Southern Africa’s most endangered large carnivore and one of the most endangered carnivore species in the world, the Wild Dog, is the flagship species of the Carnivore Conservation Group.
The Wild Dog has been the focus of a major long-term study programme in the Kruger National Park since 1989, sponsored by the Endangered Wildlife Trust. The Kruger National Park contains the only viable South African population of Wild Dogs. Information and knowledge gained from this study has been used to improve management strategies for the species.
This population has fluctuated significantly during this time ranging from less than 200 animals to approximately 400. Impala, the major prey species of the Wild Dog provide adequate food for adults and their pups.

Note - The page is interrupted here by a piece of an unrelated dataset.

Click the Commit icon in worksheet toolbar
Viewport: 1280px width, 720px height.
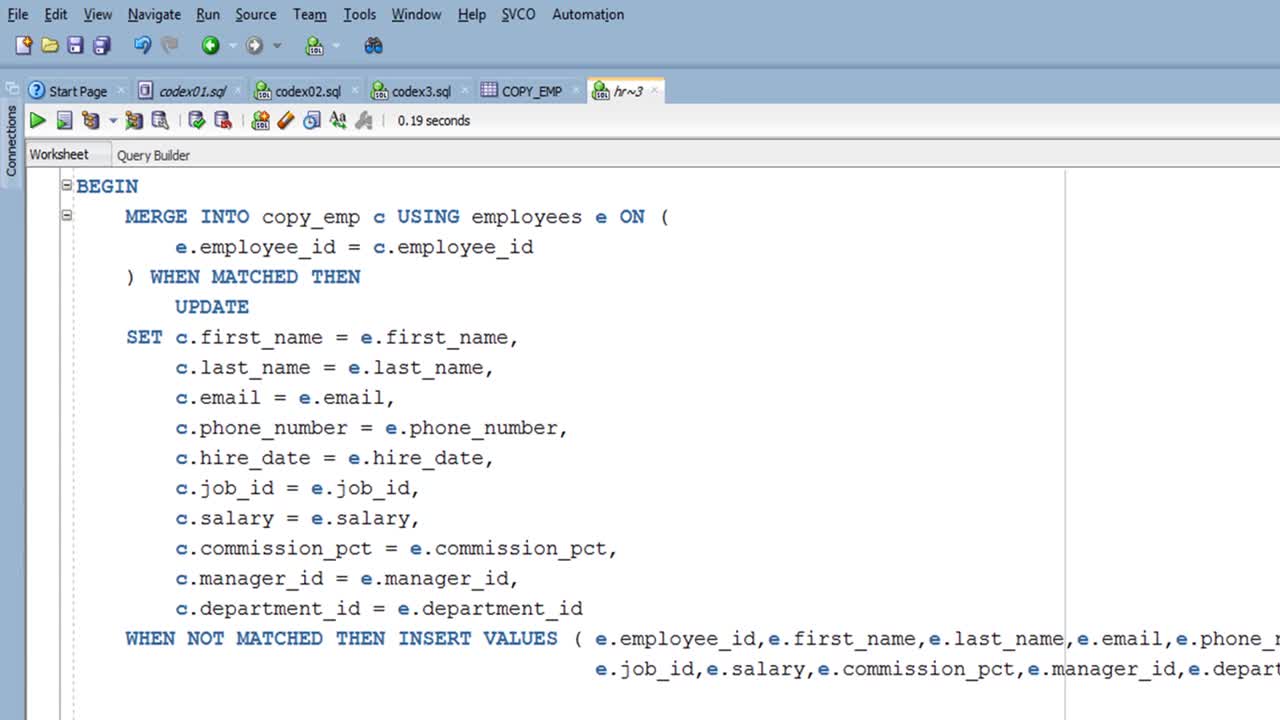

The Wild Dog is a highly social species that lives in packs. Normally only the alpha male and female breed and other pack members help to raise the pups. The packs inhabit large areas of 400 – 900 square kilometers in the Kruger National Park. Attempts are being made to improve the Wild Dog population in South Africa by introducing the dogs into other reserves and to managing these sub-populations as a single meta-population.
In 1997, a PHVA (Population and Habitat Viability Assessment) for the conservation of Wild Dogs was held in Pretoria and the Wild Dog Advisory Group (WAG) was formed as a result of this workshop. WAG’s major objective is the establishment of a second viable Wild Dog population. This is an ongoing effort.